#### [Text passage]
Injury rates hit employers in the wallet

Following another rate-hike, the Whitehorse Chamber of Commerce is calling for an end to the Yukon Workers’ Compensation Health and Safety…

Following another rate-hike, the Whitehorse Chamber of Commerce is calling for an end to the Yukon Workers’ Compensation Health and Safety Board.

Skyrocketing assessment rates are making it harder for employers to do business, said Rick Karp, the chamber’s president.

“The average went up by 11 per cent. I was expecting the rates to stay the same, or to go down marginally.

“Several businesses are paying $3.30 for every $100 of payroll. In BC it’s, like, 56 cents.

“Perhaps it’s time for the Yukon to merge with Alberta’s or BC’s system.”

Other measures, not just a rise in assessment rates, should be employed by the compensation board, he added.

Workers’ compensation assessment rates are like insurance-type premiums paid by employers that cover medical and other costs for their employees in case of injury.

Karp’s comments follow an announcement by board chair Craig Tuton that assessment rates paid by the majority of business owners are going up in 2008.

“There are 52 industry groups, and 13 of those groups are going to see their rates drop,” said Tuton.

“The other 39 groups are going to see an increase.”

The majority of industry groups had to have their rates bumped because the costs of treating injured workers was exceeding the amount of assessment rate money being collected by the board, said Tuton.

Three industry groups — exploration, placer mining and diamond drilling — were moved into a higher risk category due to the rapid growth in mining and the hiring of inexperienced workers, he added.

The compensation board will not be naming the companies with poorest safety records, but planned to work with them in an effort to lower the territory’s injury rate, said Tuton.

The Yukon’s average assessment rate is rising from $2.64 per $100 of payroll in 2007 to the 2008 average of $2.94, said Mark Hill, the director of social marketing for the workers’ compensation board.

“The average assessment rate is now $2.94. That makes it the highest rate in Canada; that’s quite unfortunate.”

Employers started paying a lot more in assessment rates last year when the board removed subsidies, some as high as 25 per cent, that were used to reduce the amount of money being paid into the system by employers.

The new costs more accurately reflect what injuries are costing the system, said Hill.

#### [Source data]
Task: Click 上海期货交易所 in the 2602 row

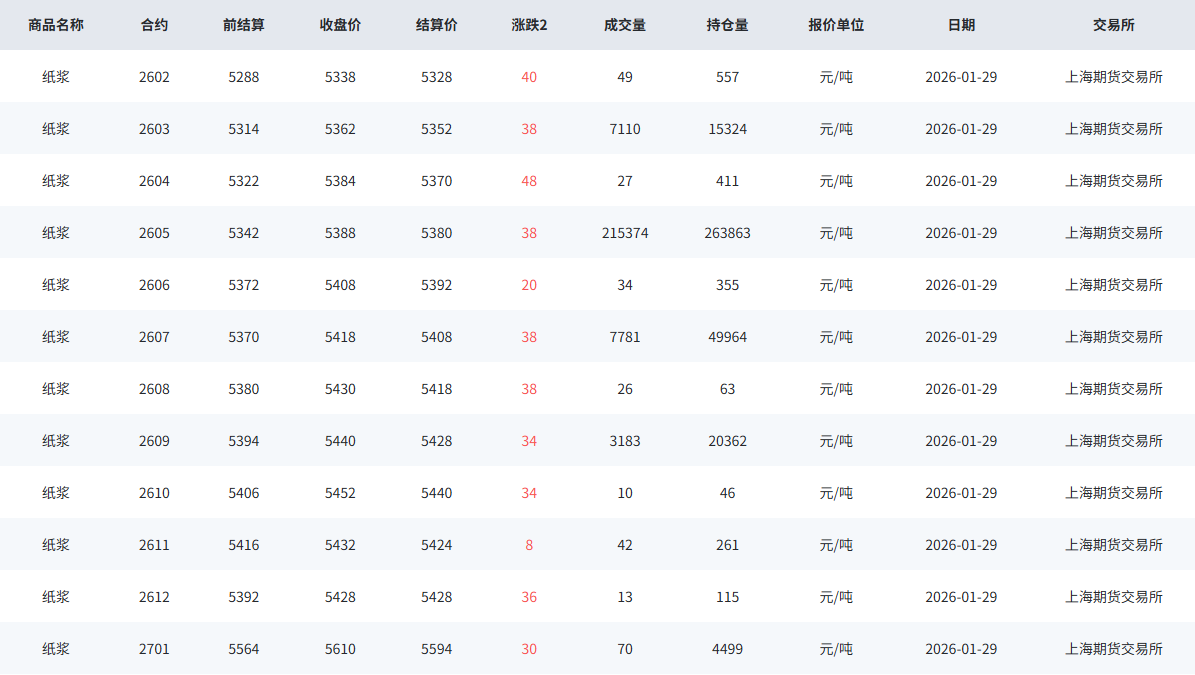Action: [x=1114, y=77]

==

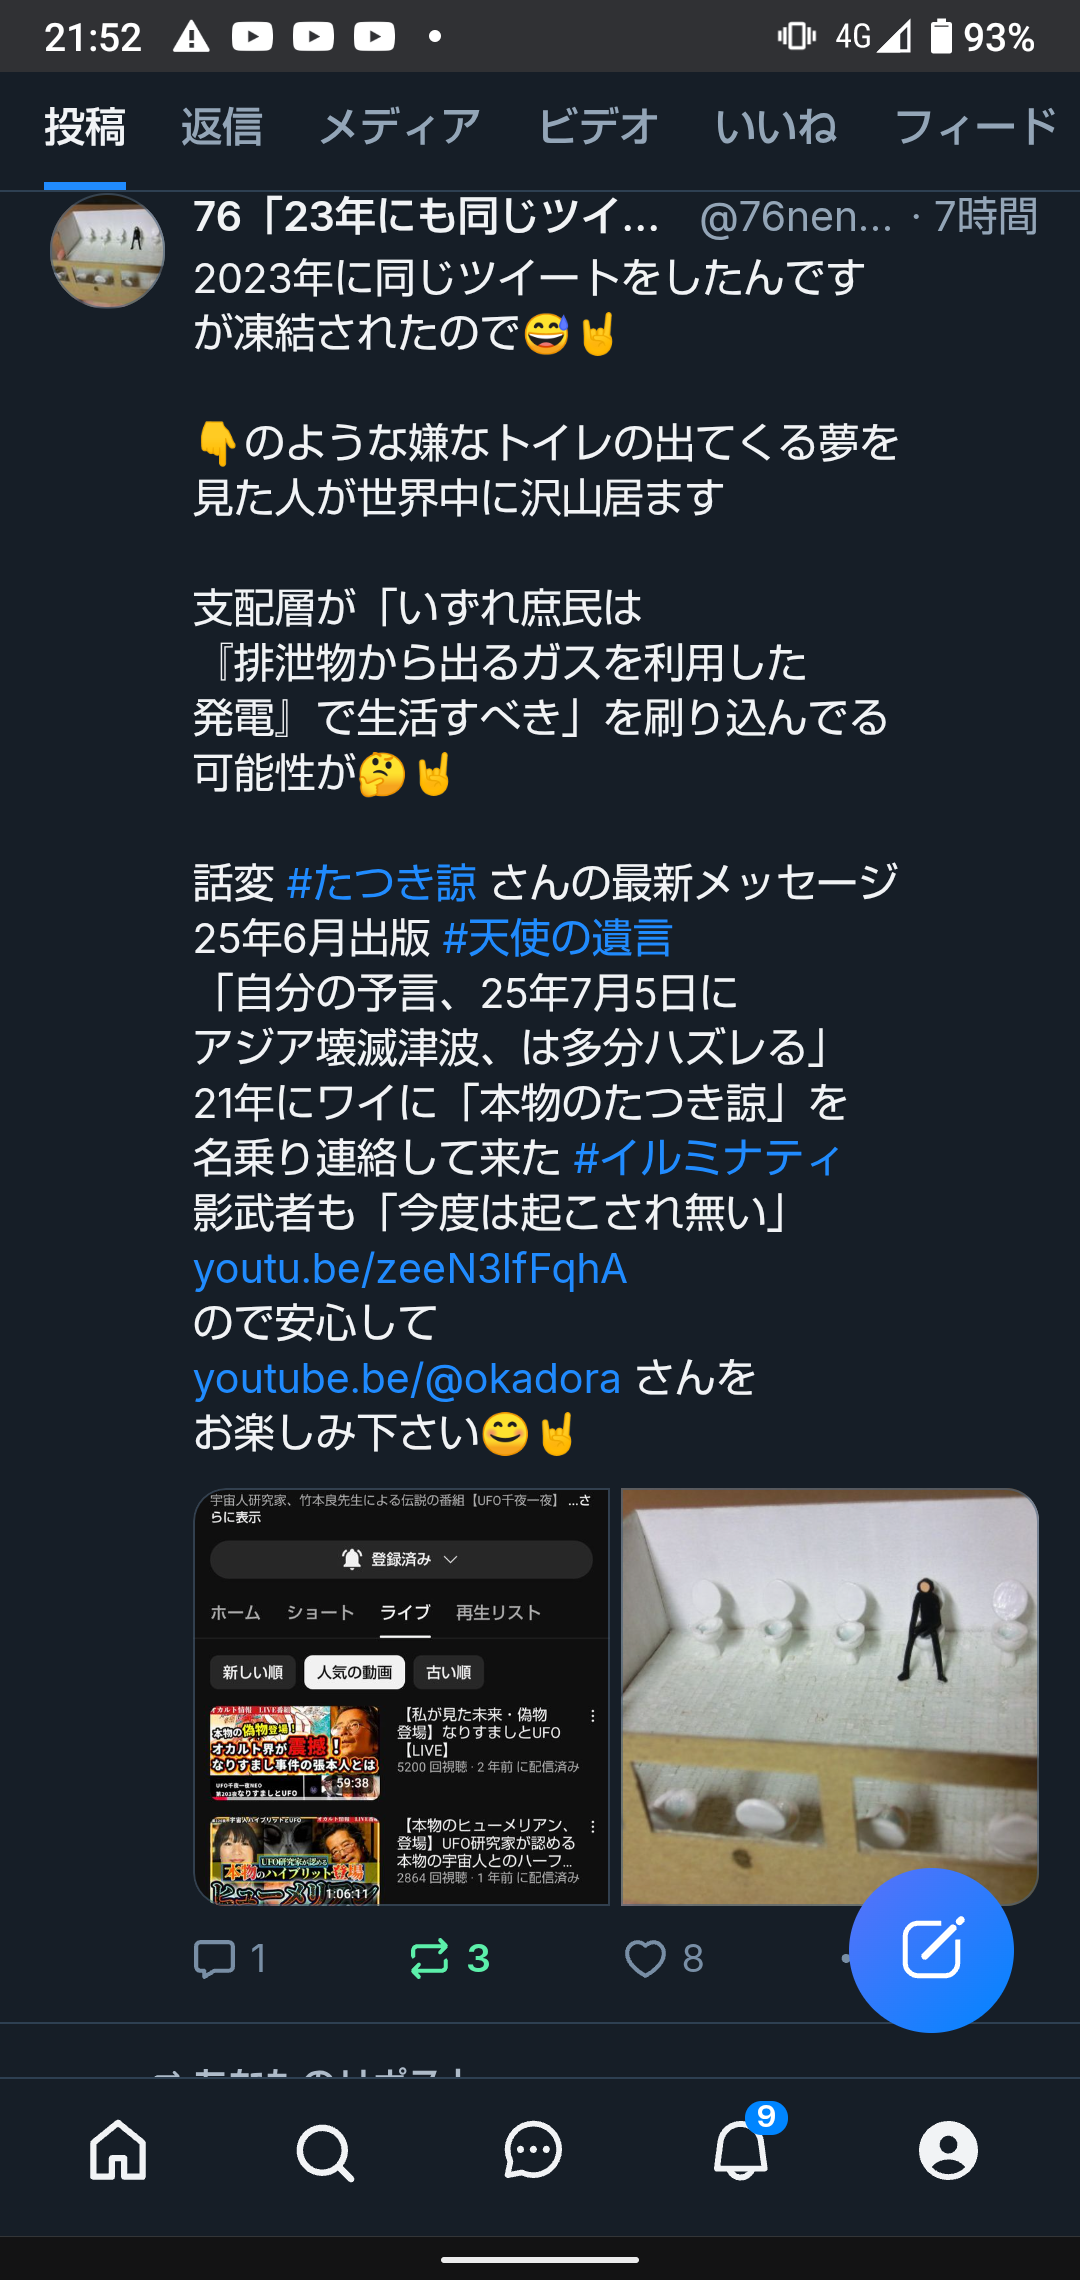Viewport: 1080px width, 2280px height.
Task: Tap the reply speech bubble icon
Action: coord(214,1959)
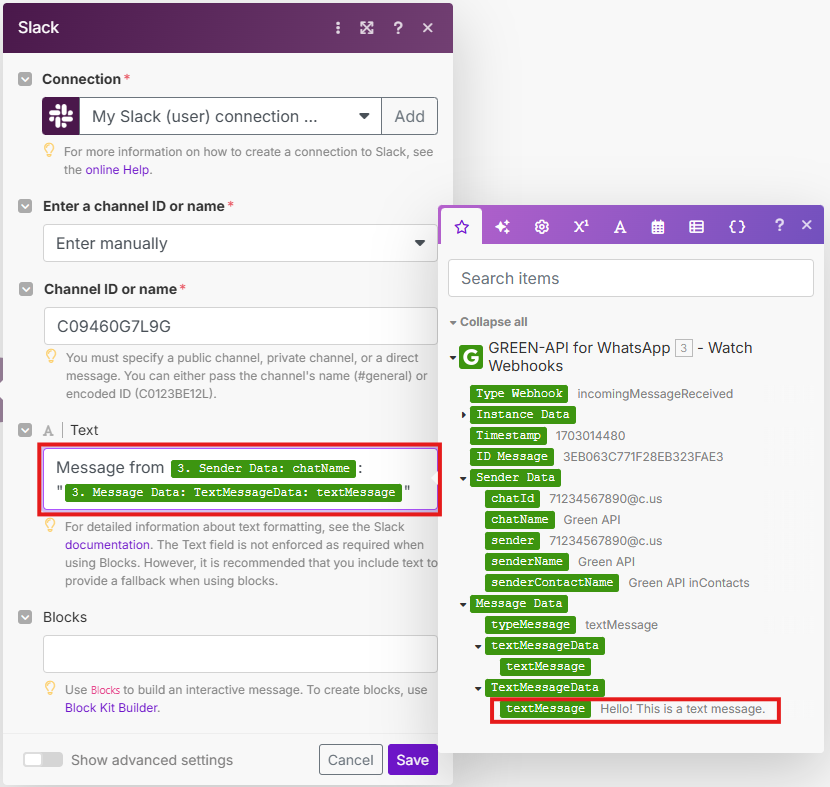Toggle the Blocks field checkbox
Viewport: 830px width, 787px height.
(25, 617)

--

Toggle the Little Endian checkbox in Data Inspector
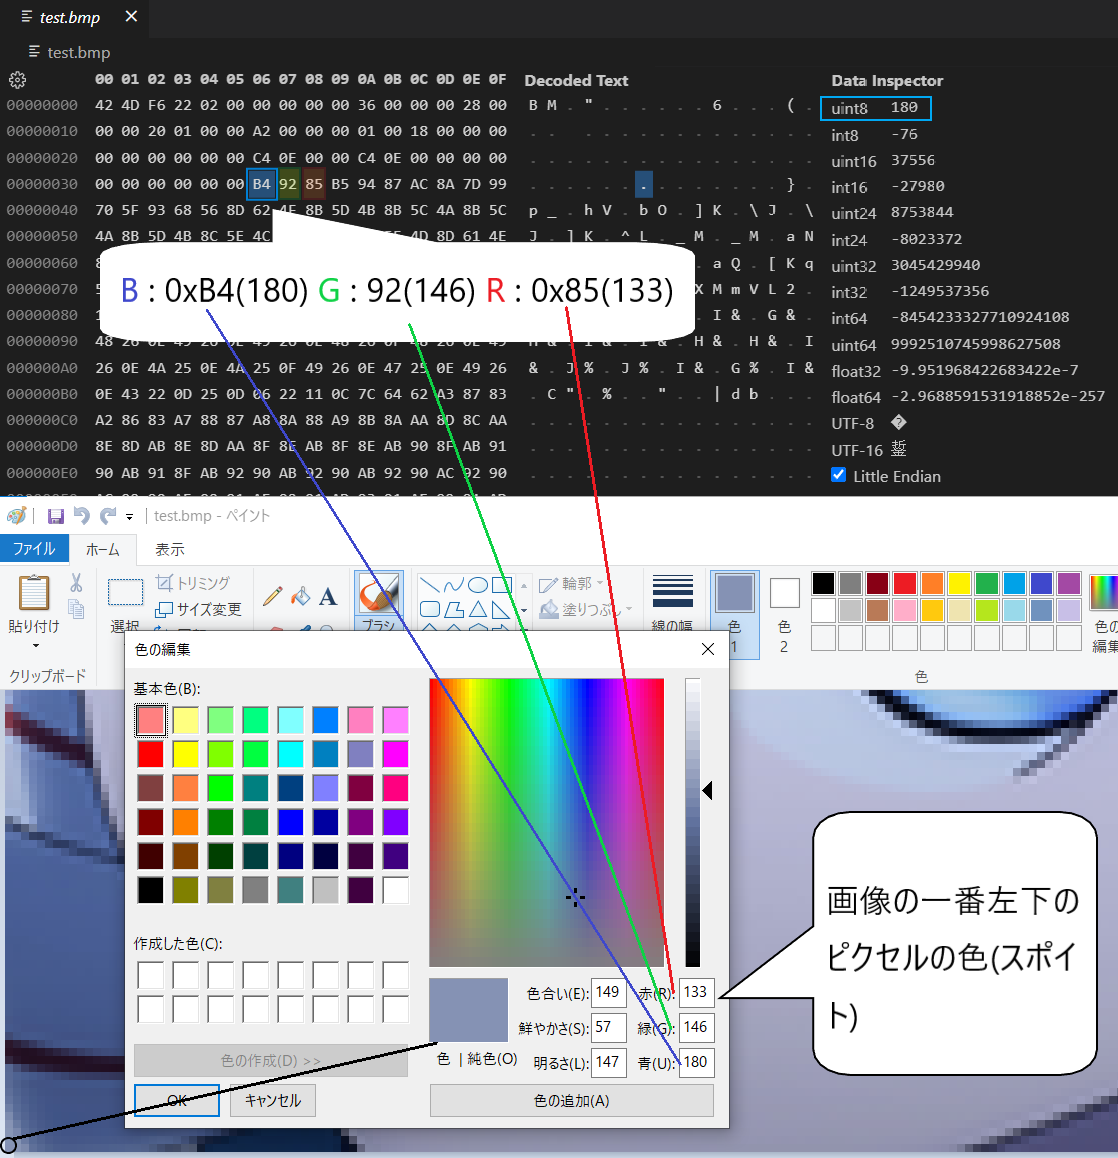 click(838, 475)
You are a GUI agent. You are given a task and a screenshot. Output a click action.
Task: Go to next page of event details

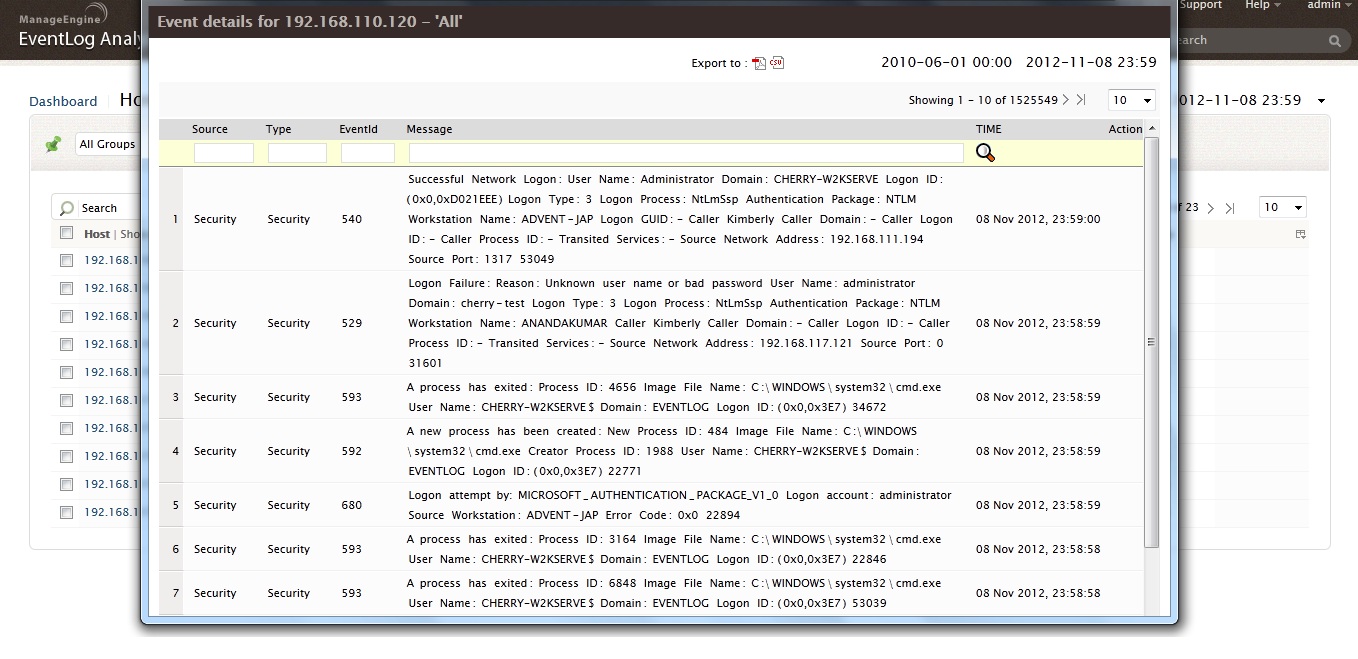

#### [Aim of the exercise]
Could you set down, word for word, the part of the article on Yukon injury rates starting with "The Yukon’s average" and going on through "workers’ compensation board."?

#### [Solution]
The Yukon’s average assessment rate is rising from $2.64 per $100 of payroll in 2007 to the 2008 average of $2.94, said Mark Hill, the director of social marketing for the workers’ compensation board.